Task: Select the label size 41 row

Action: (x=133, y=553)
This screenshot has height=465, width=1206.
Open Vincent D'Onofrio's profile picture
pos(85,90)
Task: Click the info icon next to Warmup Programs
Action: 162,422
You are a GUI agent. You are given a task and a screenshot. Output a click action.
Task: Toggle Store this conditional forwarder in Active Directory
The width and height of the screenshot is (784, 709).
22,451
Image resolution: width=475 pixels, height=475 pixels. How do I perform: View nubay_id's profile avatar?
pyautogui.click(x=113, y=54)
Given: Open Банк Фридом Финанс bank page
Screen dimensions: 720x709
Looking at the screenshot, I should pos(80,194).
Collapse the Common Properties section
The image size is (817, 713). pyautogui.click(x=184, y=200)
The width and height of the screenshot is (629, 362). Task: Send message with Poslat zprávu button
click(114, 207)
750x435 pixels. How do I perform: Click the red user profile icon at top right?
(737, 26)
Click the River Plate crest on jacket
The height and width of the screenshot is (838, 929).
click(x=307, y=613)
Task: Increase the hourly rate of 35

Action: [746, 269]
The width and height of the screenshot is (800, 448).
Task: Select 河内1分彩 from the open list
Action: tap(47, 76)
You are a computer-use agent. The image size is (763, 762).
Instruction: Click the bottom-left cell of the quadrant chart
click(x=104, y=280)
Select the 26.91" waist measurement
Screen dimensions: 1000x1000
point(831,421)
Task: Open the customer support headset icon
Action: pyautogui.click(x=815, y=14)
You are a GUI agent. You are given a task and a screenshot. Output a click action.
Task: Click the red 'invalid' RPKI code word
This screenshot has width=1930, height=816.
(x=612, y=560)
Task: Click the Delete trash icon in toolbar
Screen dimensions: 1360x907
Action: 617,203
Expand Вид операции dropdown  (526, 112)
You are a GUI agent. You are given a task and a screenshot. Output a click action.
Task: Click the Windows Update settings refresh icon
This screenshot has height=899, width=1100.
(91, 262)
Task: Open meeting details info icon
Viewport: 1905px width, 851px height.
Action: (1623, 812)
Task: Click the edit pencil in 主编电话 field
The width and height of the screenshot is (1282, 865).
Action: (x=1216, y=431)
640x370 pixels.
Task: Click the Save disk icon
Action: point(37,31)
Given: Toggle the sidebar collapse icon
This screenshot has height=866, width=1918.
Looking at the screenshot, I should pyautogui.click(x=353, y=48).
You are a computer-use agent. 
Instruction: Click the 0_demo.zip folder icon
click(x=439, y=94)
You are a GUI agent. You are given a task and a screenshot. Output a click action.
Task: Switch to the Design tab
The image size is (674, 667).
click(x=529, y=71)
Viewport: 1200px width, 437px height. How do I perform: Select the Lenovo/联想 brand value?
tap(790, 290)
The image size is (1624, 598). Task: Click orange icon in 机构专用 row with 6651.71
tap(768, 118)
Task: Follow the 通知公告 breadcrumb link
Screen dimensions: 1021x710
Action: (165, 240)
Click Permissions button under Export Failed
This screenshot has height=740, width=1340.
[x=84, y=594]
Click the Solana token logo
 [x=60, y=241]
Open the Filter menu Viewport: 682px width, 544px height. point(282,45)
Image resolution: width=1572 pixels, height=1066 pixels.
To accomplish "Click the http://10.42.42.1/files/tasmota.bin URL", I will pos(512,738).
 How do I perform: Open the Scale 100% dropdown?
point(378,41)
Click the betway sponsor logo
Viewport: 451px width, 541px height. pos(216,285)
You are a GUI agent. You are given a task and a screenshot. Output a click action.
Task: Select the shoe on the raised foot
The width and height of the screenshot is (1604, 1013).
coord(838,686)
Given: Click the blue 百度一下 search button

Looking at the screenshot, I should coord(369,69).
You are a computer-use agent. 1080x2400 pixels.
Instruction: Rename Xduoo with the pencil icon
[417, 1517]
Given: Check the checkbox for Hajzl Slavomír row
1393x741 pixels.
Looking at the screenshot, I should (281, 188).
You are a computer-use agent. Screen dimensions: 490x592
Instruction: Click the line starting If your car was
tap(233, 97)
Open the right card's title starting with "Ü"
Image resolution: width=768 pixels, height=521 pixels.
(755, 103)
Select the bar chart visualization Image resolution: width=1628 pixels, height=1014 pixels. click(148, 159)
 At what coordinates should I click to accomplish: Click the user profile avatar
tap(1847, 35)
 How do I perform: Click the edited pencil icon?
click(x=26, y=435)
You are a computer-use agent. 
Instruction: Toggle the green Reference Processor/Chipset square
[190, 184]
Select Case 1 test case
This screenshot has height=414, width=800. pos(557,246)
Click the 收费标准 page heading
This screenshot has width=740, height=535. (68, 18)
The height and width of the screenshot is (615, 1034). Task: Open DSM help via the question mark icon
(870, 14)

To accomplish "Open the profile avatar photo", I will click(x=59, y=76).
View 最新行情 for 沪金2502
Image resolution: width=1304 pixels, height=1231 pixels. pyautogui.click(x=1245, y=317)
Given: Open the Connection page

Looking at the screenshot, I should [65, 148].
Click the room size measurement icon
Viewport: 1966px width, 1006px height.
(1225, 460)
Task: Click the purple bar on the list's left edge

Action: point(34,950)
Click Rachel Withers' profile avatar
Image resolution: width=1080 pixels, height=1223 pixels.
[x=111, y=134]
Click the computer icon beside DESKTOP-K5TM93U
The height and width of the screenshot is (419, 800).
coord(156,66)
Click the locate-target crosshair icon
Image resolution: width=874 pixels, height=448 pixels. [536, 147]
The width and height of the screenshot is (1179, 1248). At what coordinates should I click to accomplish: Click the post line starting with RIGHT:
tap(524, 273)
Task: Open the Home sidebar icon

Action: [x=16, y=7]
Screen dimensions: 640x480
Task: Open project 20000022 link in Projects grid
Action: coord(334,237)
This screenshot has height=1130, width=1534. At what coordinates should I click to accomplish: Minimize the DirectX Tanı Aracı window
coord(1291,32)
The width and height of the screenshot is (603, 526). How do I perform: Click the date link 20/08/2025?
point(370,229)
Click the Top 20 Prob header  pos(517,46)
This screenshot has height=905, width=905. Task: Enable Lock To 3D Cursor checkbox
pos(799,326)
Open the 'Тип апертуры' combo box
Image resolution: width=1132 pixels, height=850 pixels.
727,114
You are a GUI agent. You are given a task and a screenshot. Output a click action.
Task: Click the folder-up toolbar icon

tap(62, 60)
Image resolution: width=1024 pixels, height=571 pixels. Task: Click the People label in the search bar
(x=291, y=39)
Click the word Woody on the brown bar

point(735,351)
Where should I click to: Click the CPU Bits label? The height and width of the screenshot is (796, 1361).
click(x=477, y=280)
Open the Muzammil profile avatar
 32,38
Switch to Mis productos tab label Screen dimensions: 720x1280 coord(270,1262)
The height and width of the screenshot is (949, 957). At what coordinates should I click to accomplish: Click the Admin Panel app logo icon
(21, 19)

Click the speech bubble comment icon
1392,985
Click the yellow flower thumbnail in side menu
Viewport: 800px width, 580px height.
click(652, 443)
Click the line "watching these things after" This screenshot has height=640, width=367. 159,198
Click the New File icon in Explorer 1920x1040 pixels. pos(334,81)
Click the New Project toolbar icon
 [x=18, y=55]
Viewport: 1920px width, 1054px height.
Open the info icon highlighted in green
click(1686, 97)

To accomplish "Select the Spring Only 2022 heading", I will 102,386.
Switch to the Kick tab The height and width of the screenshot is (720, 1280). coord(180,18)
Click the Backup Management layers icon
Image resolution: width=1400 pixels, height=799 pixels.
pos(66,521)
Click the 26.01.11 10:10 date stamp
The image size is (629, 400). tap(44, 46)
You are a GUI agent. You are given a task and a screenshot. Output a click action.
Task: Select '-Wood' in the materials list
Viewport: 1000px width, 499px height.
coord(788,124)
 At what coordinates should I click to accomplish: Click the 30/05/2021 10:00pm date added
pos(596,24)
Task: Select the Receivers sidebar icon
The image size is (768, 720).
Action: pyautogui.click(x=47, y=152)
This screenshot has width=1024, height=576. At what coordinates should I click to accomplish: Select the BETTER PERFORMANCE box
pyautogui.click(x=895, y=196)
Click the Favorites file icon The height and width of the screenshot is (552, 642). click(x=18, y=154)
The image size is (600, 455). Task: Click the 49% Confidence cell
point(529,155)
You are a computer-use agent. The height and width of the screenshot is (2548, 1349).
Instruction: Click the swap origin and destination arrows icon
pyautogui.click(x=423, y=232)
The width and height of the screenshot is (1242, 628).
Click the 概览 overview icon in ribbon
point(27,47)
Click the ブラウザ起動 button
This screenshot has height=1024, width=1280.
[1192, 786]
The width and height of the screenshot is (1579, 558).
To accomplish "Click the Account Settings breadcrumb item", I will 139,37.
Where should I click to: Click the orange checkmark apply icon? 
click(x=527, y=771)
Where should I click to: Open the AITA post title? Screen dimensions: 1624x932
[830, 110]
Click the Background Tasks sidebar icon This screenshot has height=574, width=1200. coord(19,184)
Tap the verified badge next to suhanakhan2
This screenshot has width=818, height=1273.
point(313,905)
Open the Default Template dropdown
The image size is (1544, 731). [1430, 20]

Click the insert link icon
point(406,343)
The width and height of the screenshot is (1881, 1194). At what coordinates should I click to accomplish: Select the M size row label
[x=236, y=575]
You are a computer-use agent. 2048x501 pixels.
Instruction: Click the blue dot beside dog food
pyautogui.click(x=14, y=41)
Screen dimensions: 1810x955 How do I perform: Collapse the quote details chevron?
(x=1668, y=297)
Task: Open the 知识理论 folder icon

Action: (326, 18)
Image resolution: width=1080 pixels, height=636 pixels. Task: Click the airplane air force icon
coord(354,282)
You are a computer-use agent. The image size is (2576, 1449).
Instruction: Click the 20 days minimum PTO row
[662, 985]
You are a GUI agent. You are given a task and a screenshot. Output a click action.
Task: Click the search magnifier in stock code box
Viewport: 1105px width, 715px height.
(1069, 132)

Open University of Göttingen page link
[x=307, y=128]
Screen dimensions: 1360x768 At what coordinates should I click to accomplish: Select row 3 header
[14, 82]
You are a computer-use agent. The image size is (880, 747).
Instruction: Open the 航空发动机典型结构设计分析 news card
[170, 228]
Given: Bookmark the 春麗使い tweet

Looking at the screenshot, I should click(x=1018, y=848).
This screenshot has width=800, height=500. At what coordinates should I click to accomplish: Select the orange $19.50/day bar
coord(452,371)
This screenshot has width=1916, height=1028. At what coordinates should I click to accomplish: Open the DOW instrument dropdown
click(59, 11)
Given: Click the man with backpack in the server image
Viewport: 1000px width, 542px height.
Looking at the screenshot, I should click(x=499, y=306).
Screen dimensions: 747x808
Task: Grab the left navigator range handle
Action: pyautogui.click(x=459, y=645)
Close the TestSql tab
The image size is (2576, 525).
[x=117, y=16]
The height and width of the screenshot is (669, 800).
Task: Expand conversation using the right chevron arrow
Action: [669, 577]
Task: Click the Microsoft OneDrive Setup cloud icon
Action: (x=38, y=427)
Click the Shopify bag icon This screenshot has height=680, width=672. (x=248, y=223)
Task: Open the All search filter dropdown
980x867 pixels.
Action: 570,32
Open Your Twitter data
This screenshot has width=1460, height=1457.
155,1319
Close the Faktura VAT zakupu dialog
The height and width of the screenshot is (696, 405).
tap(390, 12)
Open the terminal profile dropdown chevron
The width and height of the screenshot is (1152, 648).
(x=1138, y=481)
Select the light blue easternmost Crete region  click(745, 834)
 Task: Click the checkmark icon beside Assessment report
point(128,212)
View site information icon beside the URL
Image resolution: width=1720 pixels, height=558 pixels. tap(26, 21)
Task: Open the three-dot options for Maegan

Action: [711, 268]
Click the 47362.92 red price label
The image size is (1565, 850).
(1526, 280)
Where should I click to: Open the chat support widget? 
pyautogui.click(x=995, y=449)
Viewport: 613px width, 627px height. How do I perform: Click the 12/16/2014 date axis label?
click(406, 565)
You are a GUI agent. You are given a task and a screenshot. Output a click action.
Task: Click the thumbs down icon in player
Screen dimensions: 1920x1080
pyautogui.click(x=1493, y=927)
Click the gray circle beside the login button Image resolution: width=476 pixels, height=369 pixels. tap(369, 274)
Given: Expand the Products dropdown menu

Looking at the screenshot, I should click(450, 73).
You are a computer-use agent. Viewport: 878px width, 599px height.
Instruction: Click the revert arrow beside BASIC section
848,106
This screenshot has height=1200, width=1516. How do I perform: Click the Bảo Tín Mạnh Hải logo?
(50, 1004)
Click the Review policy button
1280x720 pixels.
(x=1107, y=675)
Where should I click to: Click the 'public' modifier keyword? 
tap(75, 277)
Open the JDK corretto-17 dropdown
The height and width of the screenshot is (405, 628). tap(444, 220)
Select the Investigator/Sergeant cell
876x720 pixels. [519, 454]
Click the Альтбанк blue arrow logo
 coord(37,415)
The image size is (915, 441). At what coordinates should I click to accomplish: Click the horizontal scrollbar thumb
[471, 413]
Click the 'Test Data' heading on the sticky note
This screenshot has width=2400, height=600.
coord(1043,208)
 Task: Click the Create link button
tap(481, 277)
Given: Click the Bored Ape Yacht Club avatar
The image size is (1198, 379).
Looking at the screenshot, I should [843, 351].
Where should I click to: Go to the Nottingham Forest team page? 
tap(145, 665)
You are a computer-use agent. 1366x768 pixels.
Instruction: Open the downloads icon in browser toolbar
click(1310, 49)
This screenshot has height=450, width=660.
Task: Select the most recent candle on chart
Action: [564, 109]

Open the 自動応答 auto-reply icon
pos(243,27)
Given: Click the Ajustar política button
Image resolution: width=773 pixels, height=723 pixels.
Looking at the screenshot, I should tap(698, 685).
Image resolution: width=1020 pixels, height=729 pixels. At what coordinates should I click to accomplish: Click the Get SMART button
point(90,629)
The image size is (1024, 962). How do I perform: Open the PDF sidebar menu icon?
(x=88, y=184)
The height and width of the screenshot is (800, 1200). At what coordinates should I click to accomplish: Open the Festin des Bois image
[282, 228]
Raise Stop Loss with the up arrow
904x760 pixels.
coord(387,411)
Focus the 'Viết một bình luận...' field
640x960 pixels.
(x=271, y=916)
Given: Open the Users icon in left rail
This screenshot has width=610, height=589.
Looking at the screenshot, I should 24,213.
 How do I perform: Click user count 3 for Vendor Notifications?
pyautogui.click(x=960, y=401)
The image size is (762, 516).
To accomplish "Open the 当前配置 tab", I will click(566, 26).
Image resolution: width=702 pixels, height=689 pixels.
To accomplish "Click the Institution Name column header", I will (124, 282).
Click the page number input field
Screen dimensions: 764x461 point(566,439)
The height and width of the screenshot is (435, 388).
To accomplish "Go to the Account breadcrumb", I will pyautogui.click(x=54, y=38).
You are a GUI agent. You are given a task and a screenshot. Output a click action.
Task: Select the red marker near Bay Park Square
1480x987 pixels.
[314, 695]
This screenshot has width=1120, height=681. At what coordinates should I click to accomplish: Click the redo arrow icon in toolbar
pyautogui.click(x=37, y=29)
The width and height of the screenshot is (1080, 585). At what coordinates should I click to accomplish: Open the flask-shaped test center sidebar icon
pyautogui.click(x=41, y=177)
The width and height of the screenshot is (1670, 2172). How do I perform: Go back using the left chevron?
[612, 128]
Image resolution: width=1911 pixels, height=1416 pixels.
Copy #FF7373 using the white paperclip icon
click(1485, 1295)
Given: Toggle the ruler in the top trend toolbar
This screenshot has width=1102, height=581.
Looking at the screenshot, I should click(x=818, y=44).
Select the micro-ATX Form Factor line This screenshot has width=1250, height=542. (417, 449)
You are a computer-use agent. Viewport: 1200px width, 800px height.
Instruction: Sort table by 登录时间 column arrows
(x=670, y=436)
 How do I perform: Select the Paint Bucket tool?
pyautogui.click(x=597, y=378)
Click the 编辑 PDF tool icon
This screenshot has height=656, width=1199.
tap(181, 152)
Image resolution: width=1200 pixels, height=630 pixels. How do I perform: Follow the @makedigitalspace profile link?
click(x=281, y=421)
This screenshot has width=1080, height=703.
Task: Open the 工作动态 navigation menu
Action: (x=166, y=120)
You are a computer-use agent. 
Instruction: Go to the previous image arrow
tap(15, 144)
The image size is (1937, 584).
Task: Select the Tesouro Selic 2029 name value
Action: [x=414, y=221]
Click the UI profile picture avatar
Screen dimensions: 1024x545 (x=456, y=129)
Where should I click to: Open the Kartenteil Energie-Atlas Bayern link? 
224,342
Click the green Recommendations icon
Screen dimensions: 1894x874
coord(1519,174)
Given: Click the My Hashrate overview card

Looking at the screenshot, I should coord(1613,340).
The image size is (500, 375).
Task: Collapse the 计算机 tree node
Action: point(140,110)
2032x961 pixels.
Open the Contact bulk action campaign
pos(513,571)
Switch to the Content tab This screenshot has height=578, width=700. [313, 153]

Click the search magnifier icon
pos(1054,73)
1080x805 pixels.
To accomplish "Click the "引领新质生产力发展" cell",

• [TASK PROMPT]:
Copy out all lines of the listing where the word "Close" appears.

• [YOUR RESPONSE]:
Close the TestSql tab
Close the Faktura VAT zakupu dialog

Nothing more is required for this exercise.